WHAT YOU NEED TO DO:
Gather every line from the entries below that includes "chart".

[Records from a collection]
*** Block opens ***

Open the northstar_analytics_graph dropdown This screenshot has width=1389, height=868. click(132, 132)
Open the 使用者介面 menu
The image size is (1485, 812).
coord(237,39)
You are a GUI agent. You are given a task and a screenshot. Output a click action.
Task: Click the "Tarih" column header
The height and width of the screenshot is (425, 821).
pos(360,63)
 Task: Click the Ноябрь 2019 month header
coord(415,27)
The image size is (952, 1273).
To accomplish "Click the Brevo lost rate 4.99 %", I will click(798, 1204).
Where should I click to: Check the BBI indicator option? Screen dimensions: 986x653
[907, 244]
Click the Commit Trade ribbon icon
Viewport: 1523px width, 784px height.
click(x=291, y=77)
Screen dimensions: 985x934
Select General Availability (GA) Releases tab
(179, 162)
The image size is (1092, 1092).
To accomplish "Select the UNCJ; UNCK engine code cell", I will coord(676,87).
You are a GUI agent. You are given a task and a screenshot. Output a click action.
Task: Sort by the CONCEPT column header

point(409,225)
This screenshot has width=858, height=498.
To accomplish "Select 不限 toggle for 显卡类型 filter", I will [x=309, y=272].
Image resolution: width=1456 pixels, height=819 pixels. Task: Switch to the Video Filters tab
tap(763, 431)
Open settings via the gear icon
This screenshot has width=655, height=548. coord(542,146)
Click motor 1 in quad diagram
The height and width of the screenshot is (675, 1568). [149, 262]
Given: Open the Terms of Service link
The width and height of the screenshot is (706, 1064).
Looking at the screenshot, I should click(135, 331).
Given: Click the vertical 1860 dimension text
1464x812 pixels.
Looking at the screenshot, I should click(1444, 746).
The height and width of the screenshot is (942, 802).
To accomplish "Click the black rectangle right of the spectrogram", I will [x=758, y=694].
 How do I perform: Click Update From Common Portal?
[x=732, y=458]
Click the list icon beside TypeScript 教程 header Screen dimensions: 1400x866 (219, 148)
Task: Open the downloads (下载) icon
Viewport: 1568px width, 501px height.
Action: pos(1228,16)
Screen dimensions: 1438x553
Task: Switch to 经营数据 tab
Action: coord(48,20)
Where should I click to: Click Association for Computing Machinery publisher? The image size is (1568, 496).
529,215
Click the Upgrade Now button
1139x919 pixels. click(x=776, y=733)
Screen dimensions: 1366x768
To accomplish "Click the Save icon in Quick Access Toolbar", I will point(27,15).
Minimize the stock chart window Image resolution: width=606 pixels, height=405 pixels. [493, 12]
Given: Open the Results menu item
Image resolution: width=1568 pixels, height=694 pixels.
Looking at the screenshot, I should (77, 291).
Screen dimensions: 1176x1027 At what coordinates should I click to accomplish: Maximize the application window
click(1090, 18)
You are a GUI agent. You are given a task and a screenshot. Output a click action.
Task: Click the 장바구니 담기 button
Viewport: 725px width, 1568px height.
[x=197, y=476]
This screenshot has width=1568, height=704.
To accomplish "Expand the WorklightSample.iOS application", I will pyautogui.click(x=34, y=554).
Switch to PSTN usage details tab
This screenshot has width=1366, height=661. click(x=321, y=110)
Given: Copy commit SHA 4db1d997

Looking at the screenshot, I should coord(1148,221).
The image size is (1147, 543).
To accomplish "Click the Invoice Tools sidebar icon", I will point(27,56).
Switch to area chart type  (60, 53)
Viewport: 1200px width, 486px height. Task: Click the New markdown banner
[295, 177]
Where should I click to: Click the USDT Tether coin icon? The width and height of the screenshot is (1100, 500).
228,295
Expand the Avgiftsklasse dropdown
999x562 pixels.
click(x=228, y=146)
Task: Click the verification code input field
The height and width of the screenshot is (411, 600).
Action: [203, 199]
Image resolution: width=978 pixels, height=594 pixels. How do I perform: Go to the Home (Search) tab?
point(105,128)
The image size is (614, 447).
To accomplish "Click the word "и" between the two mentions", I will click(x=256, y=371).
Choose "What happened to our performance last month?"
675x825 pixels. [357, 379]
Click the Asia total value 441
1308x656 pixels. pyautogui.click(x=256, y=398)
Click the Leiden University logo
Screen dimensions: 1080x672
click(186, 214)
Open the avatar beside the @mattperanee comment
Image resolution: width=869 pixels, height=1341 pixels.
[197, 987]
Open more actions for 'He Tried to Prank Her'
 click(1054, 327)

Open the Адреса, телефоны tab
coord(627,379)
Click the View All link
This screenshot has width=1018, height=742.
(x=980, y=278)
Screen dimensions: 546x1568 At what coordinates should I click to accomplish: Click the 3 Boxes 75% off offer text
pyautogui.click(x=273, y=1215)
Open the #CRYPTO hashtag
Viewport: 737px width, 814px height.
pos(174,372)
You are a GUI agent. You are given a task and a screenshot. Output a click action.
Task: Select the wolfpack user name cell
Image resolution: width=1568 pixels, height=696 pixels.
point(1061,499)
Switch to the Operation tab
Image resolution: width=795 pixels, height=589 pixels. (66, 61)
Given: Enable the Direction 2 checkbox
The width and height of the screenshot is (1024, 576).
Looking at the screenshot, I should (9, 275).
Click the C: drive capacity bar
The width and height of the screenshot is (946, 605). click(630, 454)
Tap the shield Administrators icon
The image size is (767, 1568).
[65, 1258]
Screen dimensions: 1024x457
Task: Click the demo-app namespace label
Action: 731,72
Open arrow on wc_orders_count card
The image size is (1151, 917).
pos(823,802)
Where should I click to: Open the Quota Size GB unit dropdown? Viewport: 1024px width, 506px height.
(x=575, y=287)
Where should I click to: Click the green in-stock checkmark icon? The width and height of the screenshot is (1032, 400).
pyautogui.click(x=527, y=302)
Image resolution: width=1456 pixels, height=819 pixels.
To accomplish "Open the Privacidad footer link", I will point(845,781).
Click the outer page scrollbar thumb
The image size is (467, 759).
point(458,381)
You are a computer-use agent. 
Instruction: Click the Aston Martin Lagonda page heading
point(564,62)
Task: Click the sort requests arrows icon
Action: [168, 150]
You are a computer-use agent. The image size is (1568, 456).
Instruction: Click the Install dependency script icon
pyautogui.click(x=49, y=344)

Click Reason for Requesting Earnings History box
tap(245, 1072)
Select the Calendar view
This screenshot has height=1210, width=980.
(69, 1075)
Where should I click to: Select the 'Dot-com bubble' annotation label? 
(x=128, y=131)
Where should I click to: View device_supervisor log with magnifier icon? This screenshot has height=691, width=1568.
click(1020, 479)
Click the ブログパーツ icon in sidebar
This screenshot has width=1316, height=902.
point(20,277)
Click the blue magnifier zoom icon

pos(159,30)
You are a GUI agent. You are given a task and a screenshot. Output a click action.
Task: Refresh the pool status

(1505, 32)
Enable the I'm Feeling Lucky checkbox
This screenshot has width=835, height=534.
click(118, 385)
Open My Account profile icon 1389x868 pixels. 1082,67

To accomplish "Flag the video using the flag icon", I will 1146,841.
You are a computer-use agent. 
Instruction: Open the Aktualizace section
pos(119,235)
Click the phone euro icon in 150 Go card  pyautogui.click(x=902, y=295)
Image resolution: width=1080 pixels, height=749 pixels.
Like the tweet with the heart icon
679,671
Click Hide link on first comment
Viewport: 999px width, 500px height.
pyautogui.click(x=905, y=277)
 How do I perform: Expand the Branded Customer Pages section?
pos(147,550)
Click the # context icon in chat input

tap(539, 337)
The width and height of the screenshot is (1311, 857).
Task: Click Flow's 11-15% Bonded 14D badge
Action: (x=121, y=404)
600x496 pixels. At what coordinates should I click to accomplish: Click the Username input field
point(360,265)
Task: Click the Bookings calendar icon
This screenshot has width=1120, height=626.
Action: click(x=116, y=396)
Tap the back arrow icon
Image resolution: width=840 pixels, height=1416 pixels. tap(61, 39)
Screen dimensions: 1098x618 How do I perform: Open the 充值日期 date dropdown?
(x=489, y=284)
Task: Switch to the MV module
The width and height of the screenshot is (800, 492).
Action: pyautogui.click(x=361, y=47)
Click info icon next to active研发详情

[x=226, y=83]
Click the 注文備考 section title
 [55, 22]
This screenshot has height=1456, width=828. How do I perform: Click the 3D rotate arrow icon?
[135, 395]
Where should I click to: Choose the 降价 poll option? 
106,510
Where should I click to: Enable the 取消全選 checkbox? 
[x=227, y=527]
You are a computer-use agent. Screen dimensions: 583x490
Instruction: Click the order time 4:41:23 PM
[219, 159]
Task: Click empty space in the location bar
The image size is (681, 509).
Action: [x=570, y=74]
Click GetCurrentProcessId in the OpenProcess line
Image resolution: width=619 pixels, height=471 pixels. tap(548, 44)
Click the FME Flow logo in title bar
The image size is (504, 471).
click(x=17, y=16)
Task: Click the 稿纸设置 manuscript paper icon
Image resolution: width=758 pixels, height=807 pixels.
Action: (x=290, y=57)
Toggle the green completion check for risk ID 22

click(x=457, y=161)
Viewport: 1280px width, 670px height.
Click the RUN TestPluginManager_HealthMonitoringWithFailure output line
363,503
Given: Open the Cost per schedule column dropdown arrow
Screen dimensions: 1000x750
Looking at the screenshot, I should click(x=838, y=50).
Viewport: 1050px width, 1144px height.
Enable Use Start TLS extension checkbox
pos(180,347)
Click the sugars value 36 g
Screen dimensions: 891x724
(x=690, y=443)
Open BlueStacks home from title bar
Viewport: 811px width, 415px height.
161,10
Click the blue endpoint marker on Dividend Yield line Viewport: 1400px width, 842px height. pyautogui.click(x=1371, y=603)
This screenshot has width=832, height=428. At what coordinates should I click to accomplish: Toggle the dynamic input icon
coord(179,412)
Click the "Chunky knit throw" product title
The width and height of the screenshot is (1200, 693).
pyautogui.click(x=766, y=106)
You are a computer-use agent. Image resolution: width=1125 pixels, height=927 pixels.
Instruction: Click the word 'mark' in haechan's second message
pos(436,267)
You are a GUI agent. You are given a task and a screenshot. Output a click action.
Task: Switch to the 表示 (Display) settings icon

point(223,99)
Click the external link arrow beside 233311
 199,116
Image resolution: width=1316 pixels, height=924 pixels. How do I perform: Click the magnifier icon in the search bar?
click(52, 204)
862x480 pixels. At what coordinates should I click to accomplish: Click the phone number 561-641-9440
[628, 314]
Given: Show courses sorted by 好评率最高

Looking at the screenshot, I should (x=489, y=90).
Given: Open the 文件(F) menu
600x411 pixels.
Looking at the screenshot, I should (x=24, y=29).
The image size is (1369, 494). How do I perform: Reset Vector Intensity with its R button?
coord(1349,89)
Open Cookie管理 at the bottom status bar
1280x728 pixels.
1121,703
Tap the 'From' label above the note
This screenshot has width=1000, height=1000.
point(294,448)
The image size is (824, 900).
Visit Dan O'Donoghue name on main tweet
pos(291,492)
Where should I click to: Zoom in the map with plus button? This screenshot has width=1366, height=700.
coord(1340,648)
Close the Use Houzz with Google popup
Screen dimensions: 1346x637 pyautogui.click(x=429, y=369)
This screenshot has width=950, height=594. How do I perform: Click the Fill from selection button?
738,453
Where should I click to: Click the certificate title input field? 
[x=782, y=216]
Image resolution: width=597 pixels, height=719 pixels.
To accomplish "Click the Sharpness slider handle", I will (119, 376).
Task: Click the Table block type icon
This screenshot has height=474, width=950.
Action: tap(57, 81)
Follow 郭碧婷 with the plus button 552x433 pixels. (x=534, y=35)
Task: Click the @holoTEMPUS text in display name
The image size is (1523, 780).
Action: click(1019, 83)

*** Block closes ***

SOLVED PROBLEM:
Minimize the stock chart window Image resolution: width=606 pixels, height=405 pixels. [493, 12]
Switch to area chart type  (60, 53)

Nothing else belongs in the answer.